Ela estabelece uma série de direitos, como o direito à informação sobre interações com sistemas de IA, privacidade e proteção de dados pessoais, não discriminação e correção de vieses discriminatórios.
Para virar lei, o projeto ainda precisa ser aprovado na Câmara.
“É um PL que fomenta a questão da não discriminação e da transparência. O candidato tem que ser informado de que aquele processo de recrutamento ou parte dele vai ser feito com IA. Tem também que poder acessar mais detalhes de como vai funcionar essa utilização da tecnologia.”
Filippis destaca também que é importante que as empresas assinem um contrato com as provedoras do serviço de IA com previsão de reparação. “Se der um problema no recrutamento e o serviço se mostrar discriminatório, aquele candidato vai buscar indenização contra a empresa, não contra quem vendeu o software.”
Sugere também que é uma boa precaução que as empresas armazenem gravações das entrevistas feitas por IA e que treinem seus profissionais de RH.
Mas e os candidatos, como vão conseguir provar que foram discriminados?
“É um tipo de disputa judicial em que é difícil para o candidato provar que houve discriminação. Por outro lado, se a empresa não tem mecanismos de transparência, ela sofre nesse tipo de briga”, diz ele. “Não duvidaria que a Justiça do Trabalho caminhe, no futuro, em um posicionamento de que cabe à empresa provar que não houve discriminação.”

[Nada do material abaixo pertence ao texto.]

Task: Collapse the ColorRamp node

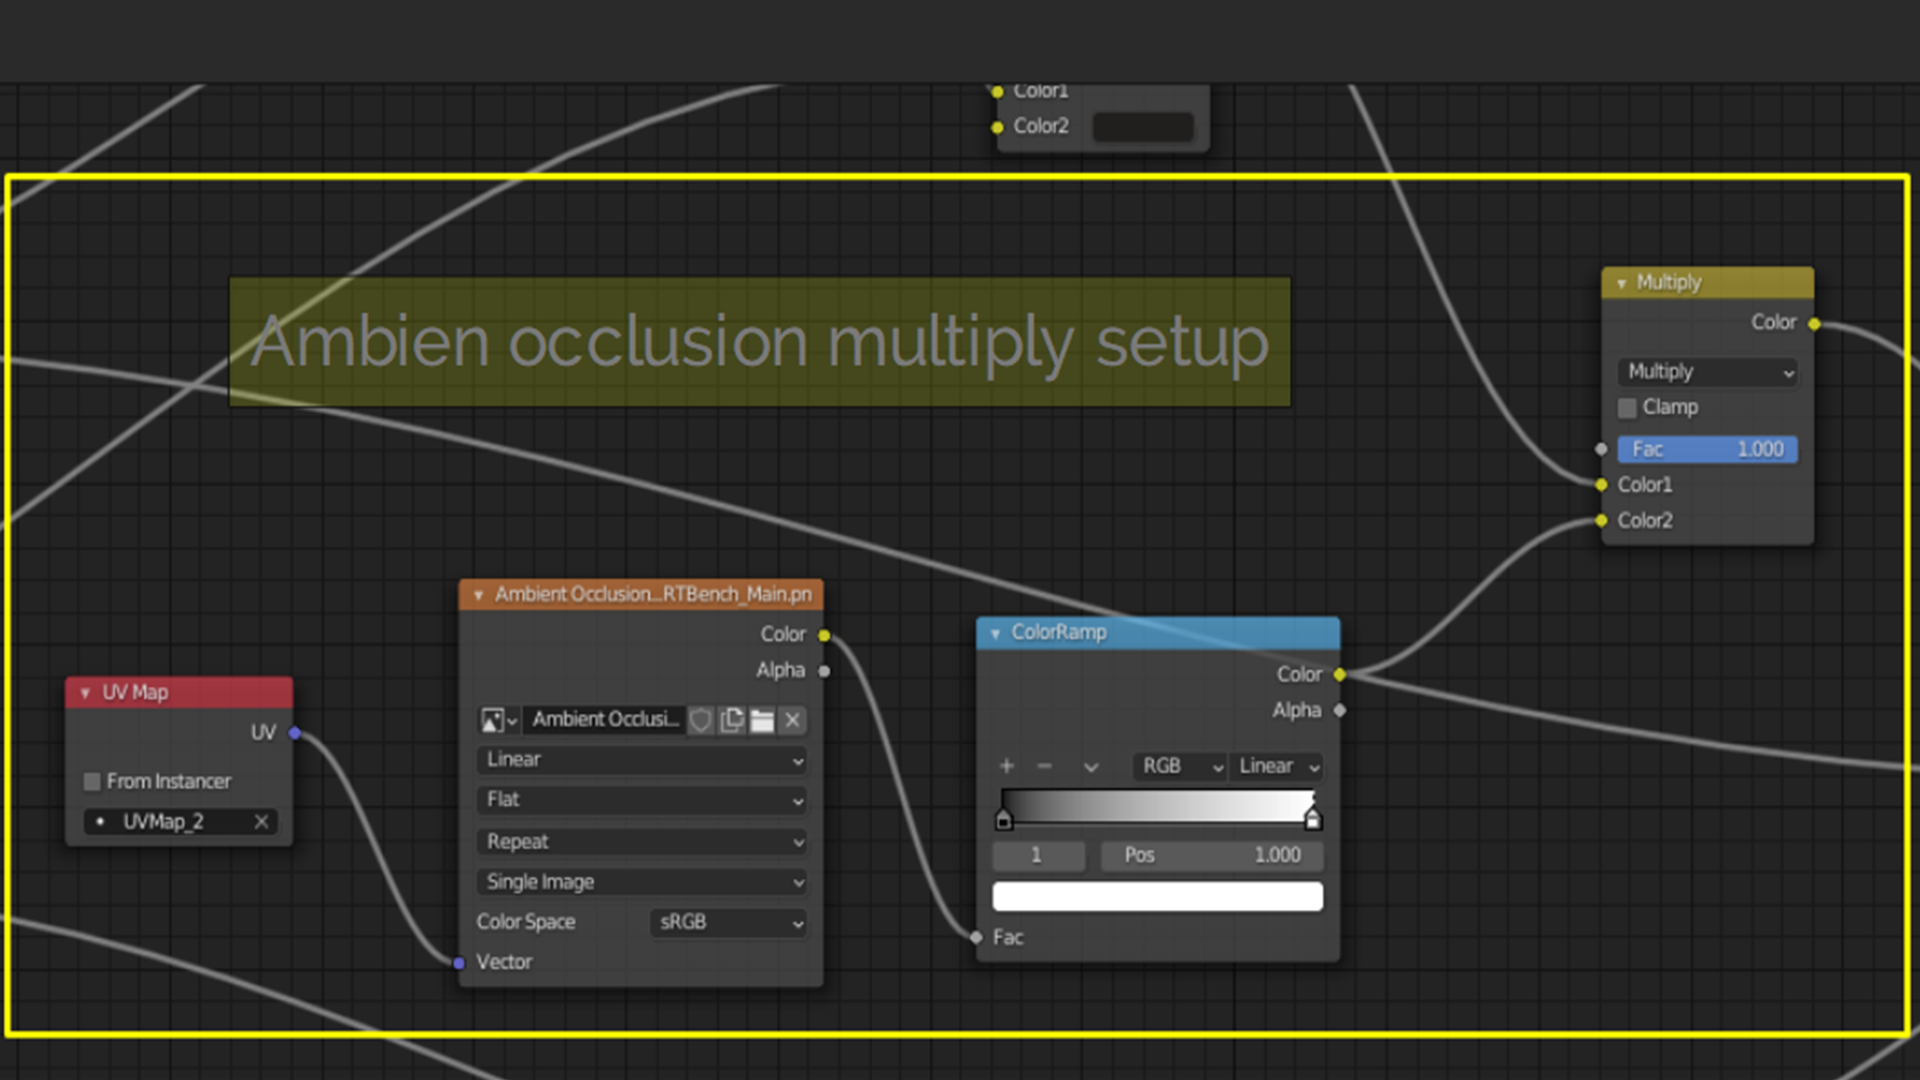Action: [x=995, y=633]
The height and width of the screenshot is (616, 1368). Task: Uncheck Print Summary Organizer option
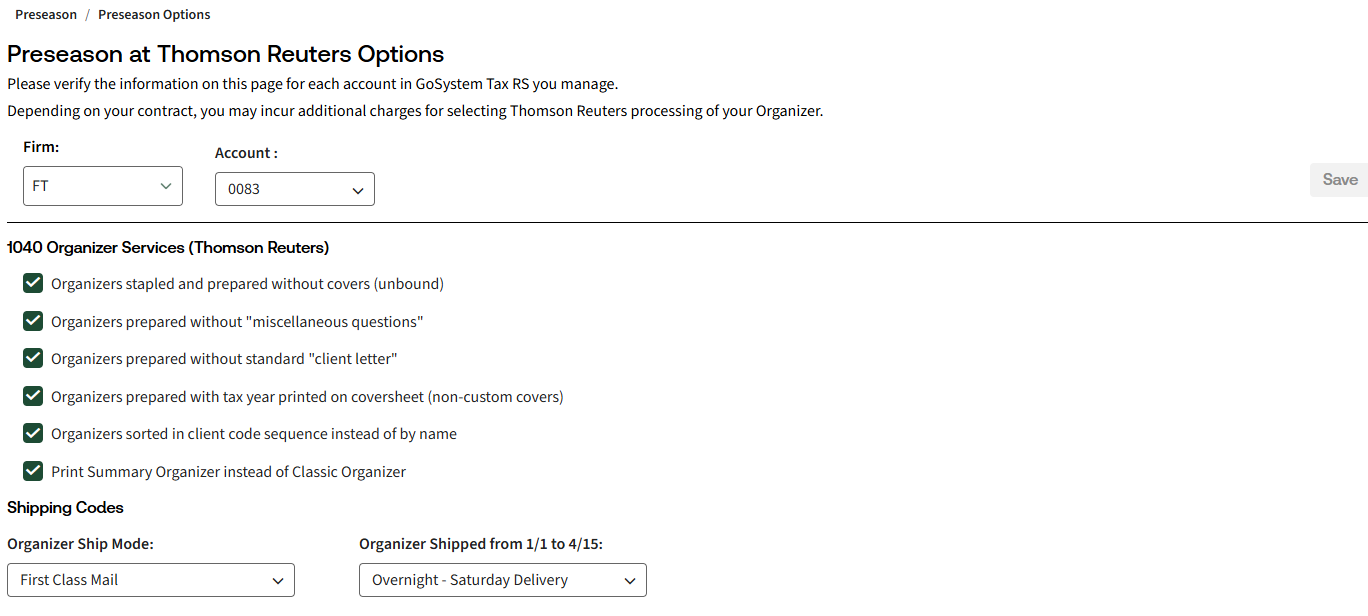coord(33,471)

O advogado explica também que os candidatos podem solicitar, pela via judicial, acesso aos dados de sua entrevista e avaliação, com base na Lei Geral de Proteção de Dados (LGPD).
“Embora seja difícil provar a discriminação, a depender do tipo de pergunta, pode provar um indício discriminatório. Um exemplo clássico, de antes da IA, é a pergunta sobre se uma candidata mulher pretende ter filhos.”